In other words, RTE took a claim about bodies being pulled from rubble directly from the Hamas-controlled Palestinian Health Ministry. One wonders whether that will make RTE more cautious about publishing as fact claims from that source in future. Notably, the response does not address why the claim remains online, even after photographic evidence has proved it to be false.
As to the responsibility for the attack, this is where the media must shoulder the most shameful blame. As initial reports came through, the Irish media stated as fact that Israel was responsible. The Journal’s initial headline read “500 dead in Israeli Air Strike on Gaza City Hospital, health Ministry says”. That headline was seen 20,000 times in just 11 minutes.
The Examiner lead its story with the following statement: “An Israeli Air Strike has hit a Gaza City Hospital, packed with wounded and other Palestinians seeking shelter, killing hundreds”. The Irish Times said “At least 500” were dead after an “air strike” on a Gaza hospital.
Cumulatively, these stories were seen by perhaps hundreds of thousands of Irish people. Hundreds of thousands more will have heard them on radio, or on television news.
These stories, presented as fact, were all sourced from a single source: The “Palestinian Health Ministry”, which is of course an arm of the Hamas terror group which rules Gaza. It simply did not occur to any Irish journalist – many of whom never tire of accusing the rest of us of “misinformation” and “disinformation” – to wonder if such a body might have an incentive to mislead. Presumably this is also where the claims of workers sifting through rubble came from.
One might compare the scepticism with which they treat comments by Donald Trump, or Nigel Farage, for example, to the utter and wide-eyed credulity they give to claims made by a PR department of a recognised terrorist group in Gaza.
It is readily apparent that people died at the Hospital – there was a large explosion in the car park and light-of-day images show many cars burned out. It is possible that people were sheltering in the car park when it was hit. But that is about as much as can be said.
The press said a lot more.
In the intervening hours, US President Joe Biden was the most prominent of those to accept that the attack had not been carried out by the Israelis at all, but was the result of a presumably accidental misfire of a Palestinian missile intended for Israel. The destruction that unfolded at the hospital in Gaza was, most likely, intended to be destruction in an Israeli town, where, undoubtedly, it would have received much less attention.

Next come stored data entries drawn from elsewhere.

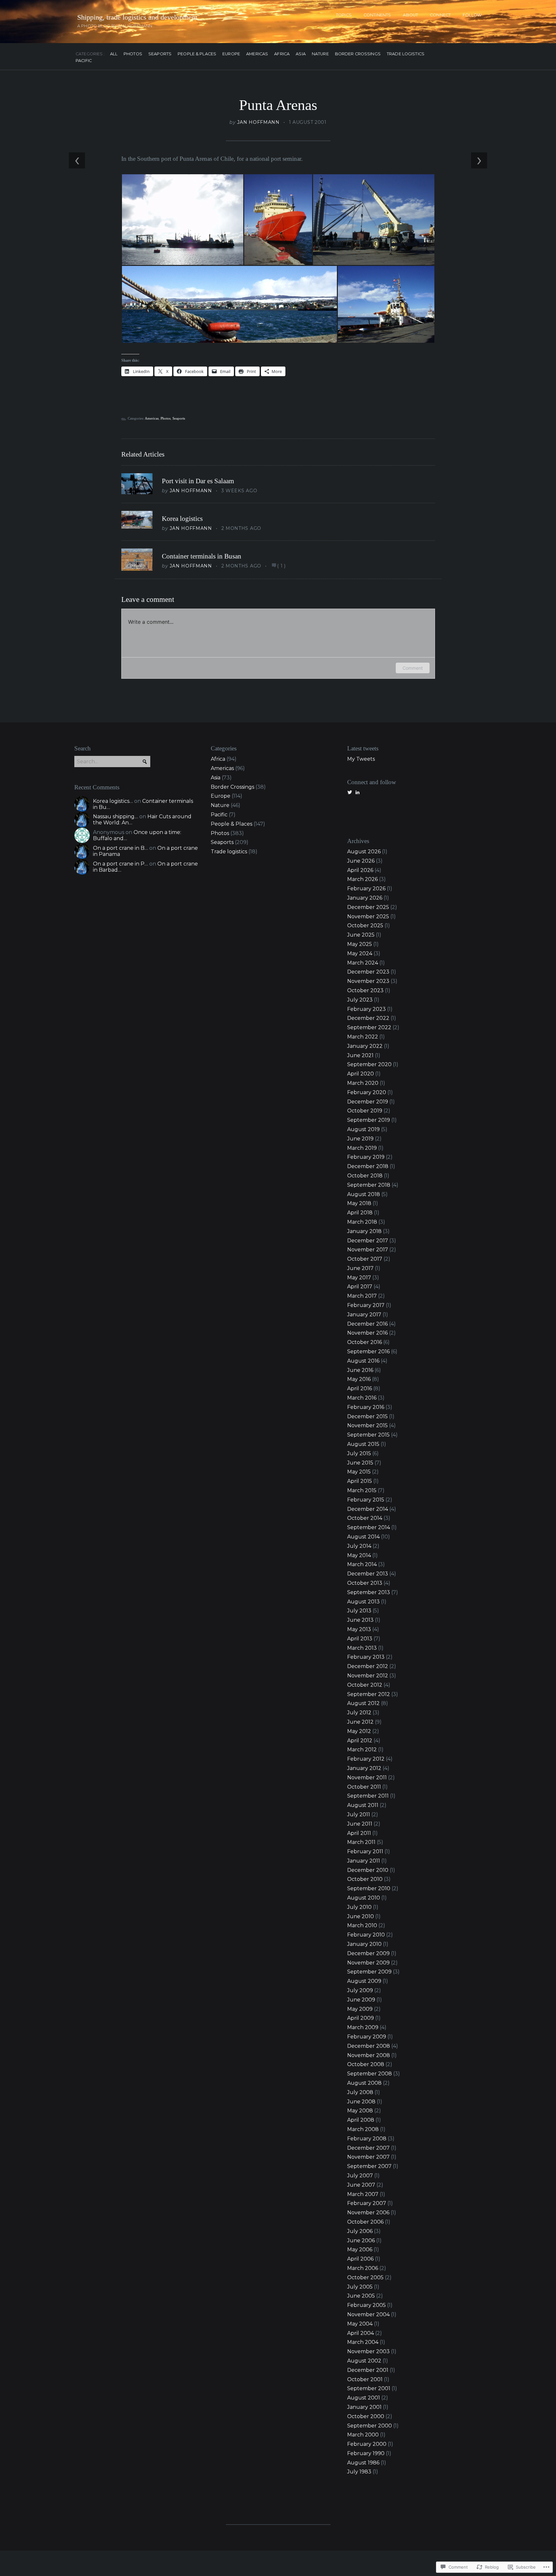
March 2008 (363, 2129)
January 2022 (365, 1046)
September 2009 (369, 1972)
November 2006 (368, 2212)
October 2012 (364, 1685)
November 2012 (367, 1676)
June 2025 (361, 935)
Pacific (84, 61)
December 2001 (367, 2370)
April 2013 (359, 1639)
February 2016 (365, 1407)
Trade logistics (405, 54)
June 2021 (360, 1055)
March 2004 (362, 2342)
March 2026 (362, 879)
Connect (440, 15)
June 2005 (361, 2296)
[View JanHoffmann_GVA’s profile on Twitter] (349, 792)
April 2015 (359, 1481)
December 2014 (367, 1509)
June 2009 (361, 2000)
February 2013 (366, 1657)
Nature (320, 54)
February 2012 (366, 1759)
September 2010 (368, 1888)
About (410, 15)
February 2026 (366, 888)
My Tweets (361, 759)
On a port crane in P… (120, 864)
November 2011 (367, 1777)
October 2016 (364, 1342)
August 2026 (364, 851)
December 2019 (367, 1102)
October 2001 (365, 2379)
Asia (301, 54)
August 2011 (362, 1805)
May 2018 (359, 1203)
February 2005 (366, 2305)
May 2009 (360, 2009)
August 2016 (363, 1361)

Even if one is inclined, against the evidence, to believe that this was still some act of madness by the Israelis, the press had no reason at all to be so inclined. They are supposed to be objective, after all.
Irish readers should recognise this behaviour. It is the same media conduct that gave us the ludicrous story about an “attack” on a migrant camp in Ashtown in January, when the press closed ranks around a story that had more holes than the Irish soccer team’s defence. It is the same conduct that gave us the calumnies against teachers in a Carlow School, and days of moral panic based on a now admitted lie.
In all three cases, journalists reported as fact things that aligned with their prejudices and biases, but not the evidence. In this case, the Irish media – and much of their global equivalents – have a very clear view about the war in the middle east. They have a very clear take on who the goodies and the baddies are. And when the baddies are claimed to have done something bad, well? Who needs evidence.
This is how they operate. And it is what Gript Media exists, in part, to counter.